While most property purchases require a sizeable deposit these days, an estimated 500,000 homeowners in the UK are in a situation of negative equity. But what is negative equity? This guide shows you what it means, and how to deal with it.

Negative equity meaning: What is negative equity?

Negative equity is when your property is worth less than the mortgage taken out on it. ‘Equity’ is the amount of your own money you have invested in the property, through the initial deposit and any of your mortgage you have paid off since the purchase. So, if you only paid a small deposit and make marginal repayments on the mortgage, your equity will be low.

For example, imagine you have bought a house for £200,000. You pay a 5% deposit (this is the usual minimum deposit amount) of £10,000. You arrange for a mortgage to cover the remaining £190,000, and choose an ‘interest-only’ repayment plan.

In this situation, your equity is only £10,000, and it won’t grow until you start repaying the capital sum of the mortgage. This means that if the house value falls, you might find yourself in a position of negative equity.

How does negative equity happen?

Negative equity generally only happens if the value of the property falls for whatever reason. Taking the example above, let’s say that the house you bought for £200,000 is in an area with falling house prices. If its value dropped by 10%, it would be worth only £180,000, which is less than the £190,000 you owe the mortgage provider.

This means that if you had to sell the house at this price, the sale value would not be enough to cover the £190,000 mortgage loan.

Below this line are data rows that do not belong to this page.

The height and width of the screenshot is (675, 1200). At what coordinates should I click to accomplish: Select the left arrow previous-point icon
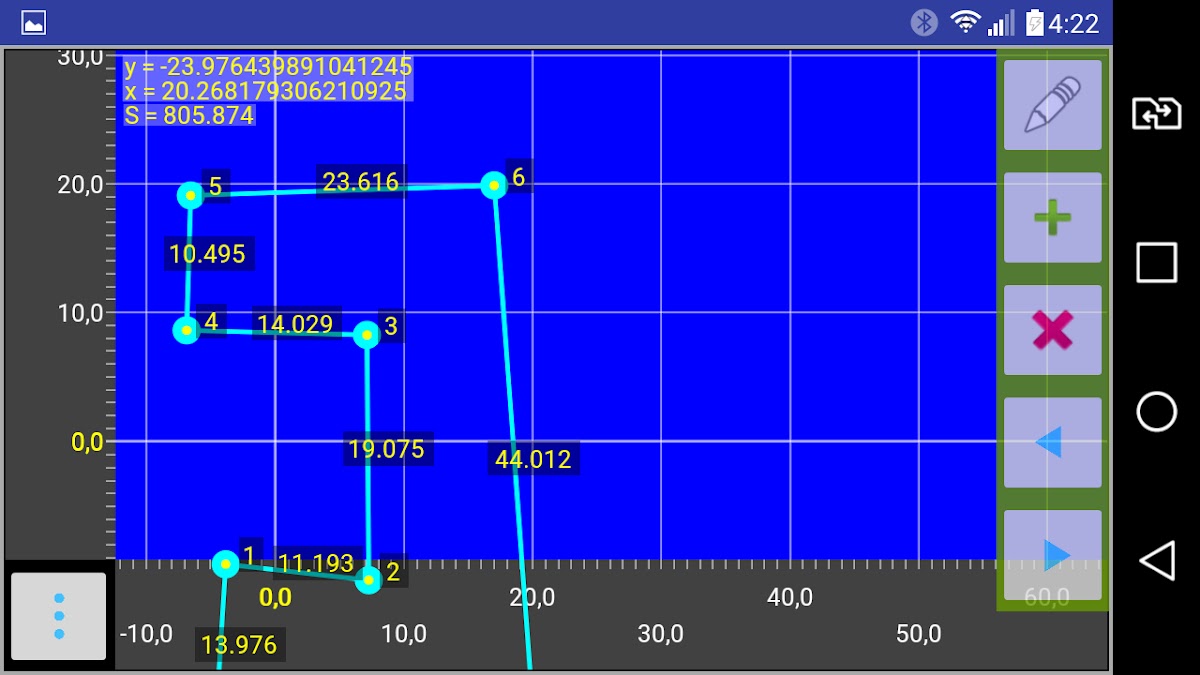pyautogui.click(x=1052, y=442)
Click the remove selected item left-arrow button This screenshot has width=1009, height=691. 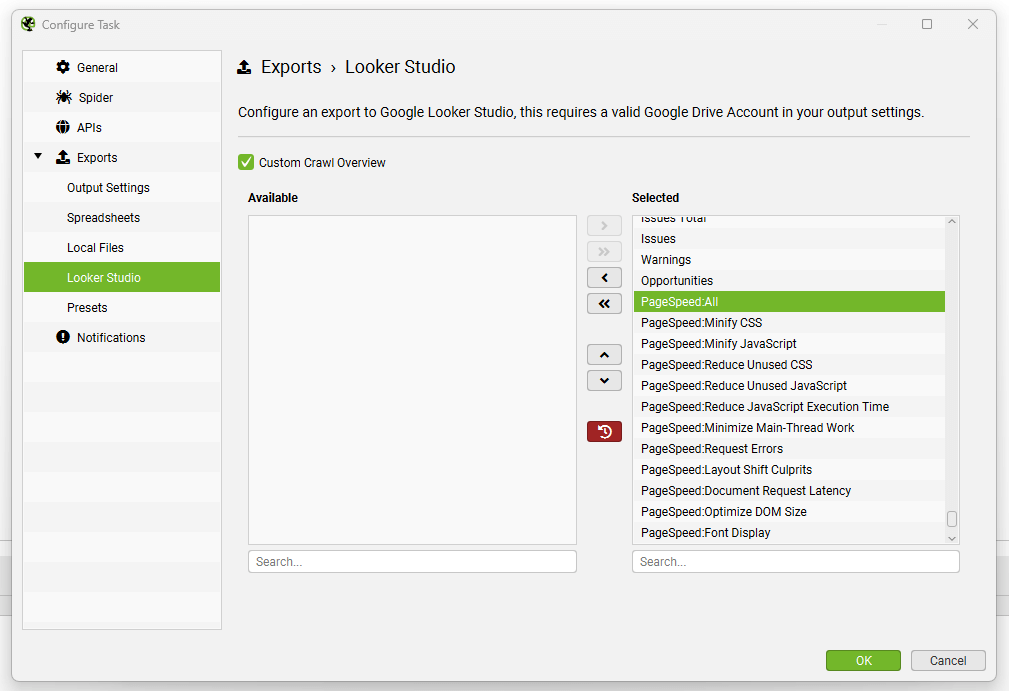[604, 278]
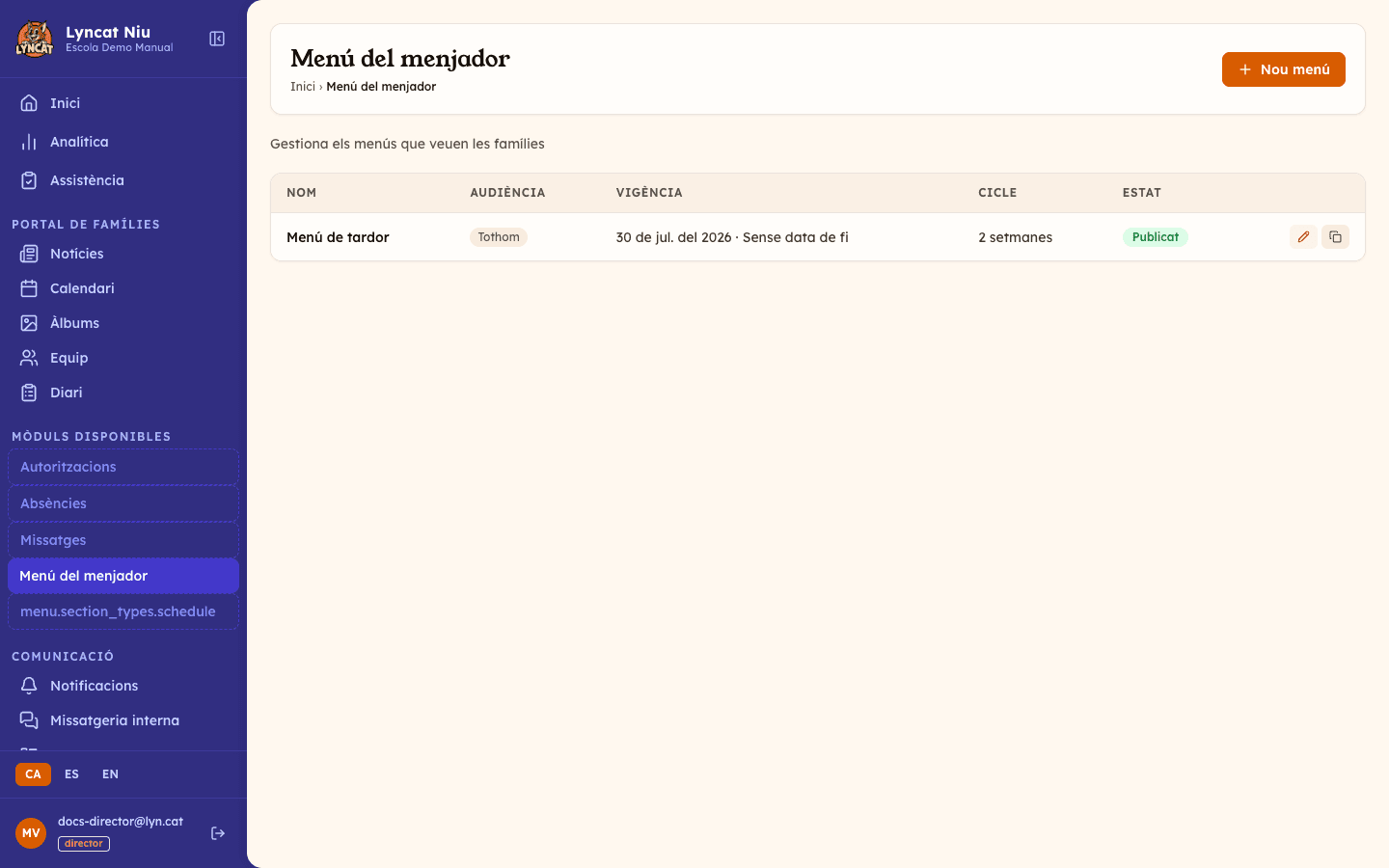Open the Missatges module
Image resolution: width=1389 pixels, height=868 pixels.
(x=123, y=540)
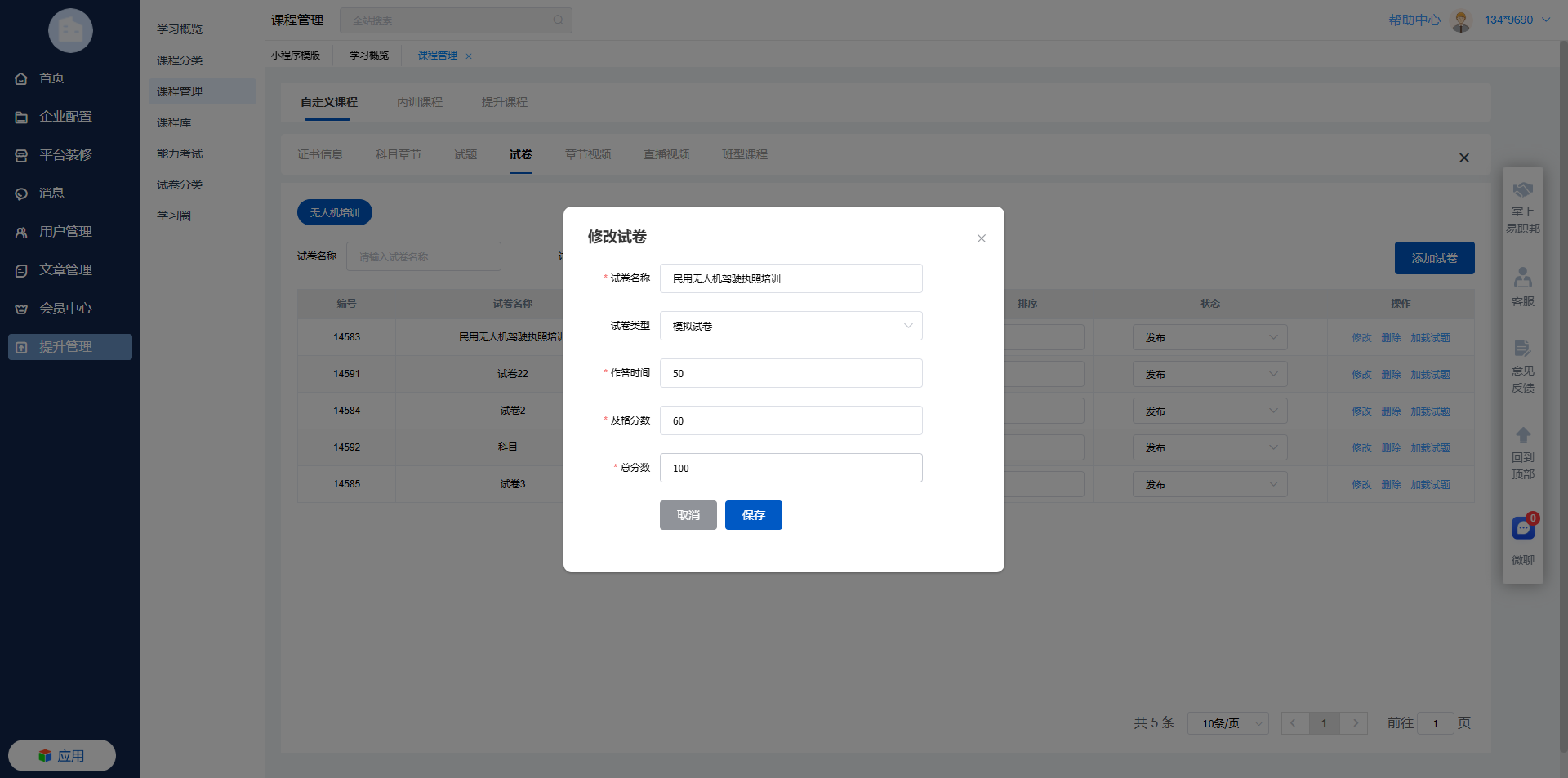Click the 消息 chat bubble icon
This screenshot has height=778, width=1568.
(21, 194)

You would still have an additional £10,000 that you would need to pay off. This is how negative equity happens.

Another regular cause of negative equity is the property suffering significant damage. This could be caused by a major fire or flood, for example.

How do I know if I’m in negative equity?

You can find out if you’re in negative equity by checking the value of the property. Then you can compare its value to the amount of money you owe on your mortgage loan.

You can ask an estate agent for a valuation of your property. Finding out how much you owe on your mortgage can be done easily online or over the phone. Your mortgage provider should be able to give you clear instructions on how to access your account with them.

Is negative equity a problem?

Negative equity can be a problem if you want to sell your property or remortgage it. Lenders generally don’t permit someone who’s in negative equity to refinance their mortgage. This means that you won’t be able to move over to a cheaper deal or a better interest rate.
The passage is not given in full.